Her mother would have asked if she had brushed her teeth upon getting home, worrying about another visit to the dentist.

I never asked about lollipops as I never made those trips to the dentist. I only waited to hear about the drama.

She quickly jumped down from my lap and rushed to her schoolbag, pulled out two little books and opened one to display her colour crayon-doodles, where the teacher had written “Good work.”

Then she opened the second one, where she had correctly copied the letters of the alphabet. “Very good!” was the teacher’s comment.

“That’s my princess. Smart girl!” I said.

I live for days like this.

*************************
Imelda came back to the sitting room, carrying the laundry basket. I noticed my daughter momentarily freeze as she watched her tormentor on her way out to collect the clothes that she had hung at the back of the house to air.

As Imelda opened the door, I heard the gate rolling up as my wife drove in from work. Our daughter jumped to her feet and ran outside to meet her mother. They hugged and the chatter began from the car, into the house, only interrupted by a short “Hi, Honey” sent my way.

I left them in the sitting room and went to look for Imelda.

“You should never do that again!” I said.

“Do what?” she asked, surprised.

“Beat up my daughter like that!”

“She was licking sugar and spilling it all over the house,” she said.

“Whose sugar? Whose house?” I fumed.

Silence.

Imelda, an elderly woman with three of her own children, worked as our daily domestic manager. She went back home every evening.

Her job, my wife said when she hired her, was to mind the house, cook for Mariko the gardener, and prepare porridge for our daughter as soon as the yellow bus dropped her off after school.

I walked back into the house and found my daughter and her mother in animated conversation. The little one was narrating her ordeal. She bared the swollen bruises where each stroke of the bamboo cane had landed.

Her mother was fuming. She stormed into the kitchen, but Imelda was not there.

“Imelda!” she called out.

“Yo! Mama,” Imelda responded. She was still outside, folding clothes as she took them off the line.

My wife went outside. My ears perked up. The chatty little one was assembling her toys, oblivious of the impending explosion.

When my wife returned to the house, she was calm. There was no hint of upset, no inkling of anger, not even a clue about the satisfaction of protecting her daughter. I had no idea what had just transpired between her and Imelda.

Imelda soon followed, hauling the folded clothes to the wardrobe in the corridor. It was her last task for the day. She bid us goodbye, just as she always did — “see you tomorrow” — and left. Even the little one hugged her as she always did. The fleeting enmity seemingly forgotten.

We had dinner, laughed and watched TV. We prayed, and then I took our daughter to bed, read her a bedtime story, and joined my wife in bed. She was in deep thought.
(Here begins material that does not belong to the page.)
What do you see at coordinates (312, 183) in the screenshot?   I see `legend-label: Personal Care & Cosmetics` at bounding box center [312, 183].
Her eyes on the white ceiling.

“You know, when I went to confront Imelda, she told me something that I had not thought about,” she began.

“What did she say?”

“She said that she has brought three children into this world. She disciplines them when they mess up. She said she loves our daughter just as she does her children,” she went on.

“She said, ‘I have been with you for three years. I taught her nearly everything she knows. I mean no harm. But you and your husband are upset. I understand that. If you want me to let her be, grow up on her own, trying out every bad thing she hears at school in this house, I cannot do that. I love her, and I want her to grow up to be like you.”
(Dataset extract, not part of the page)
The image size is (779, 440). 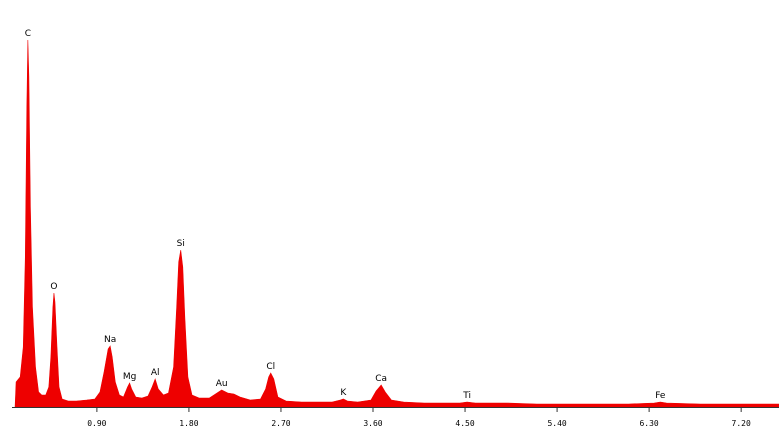 What do you see at coordinates (110, 340) in the screenshot?
I see `peak-label: Na` at bounding box center [110, 340].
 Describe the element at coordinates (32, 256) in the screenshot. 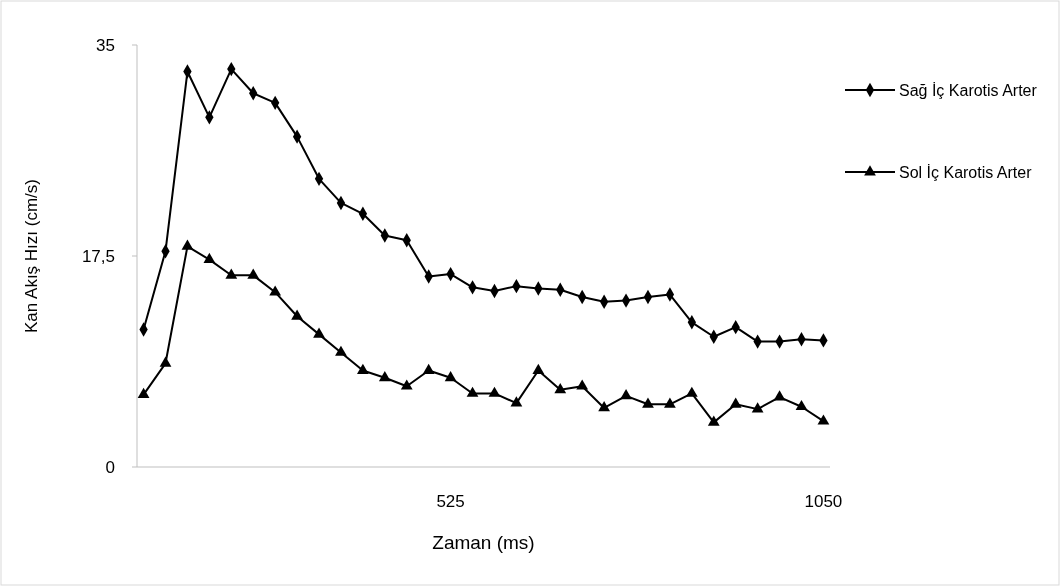

I see `y-axis-title: Kan Akış Hızı (cm/s)` at that location.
“What did you say?” I asked.

“She asked me to read the Bible, Proverbs chapter 13 verses 18 and 24,” she said.

“What do those verses say?”

“That she was right!” she sighed.

I grabbed my iPad, tapped the Bible App and read.

“Whoever disregards discipline comes to poverty and shame, but whoever heeds correction is honoured... Whoever spares the rod hates their children, but the one who loves their children is careful to discipline them.”

I switched off the lights and stared into the darkness until I drifted off to sleep.

Imelda returned the following morning. Jovial as usual. It was just part of her job.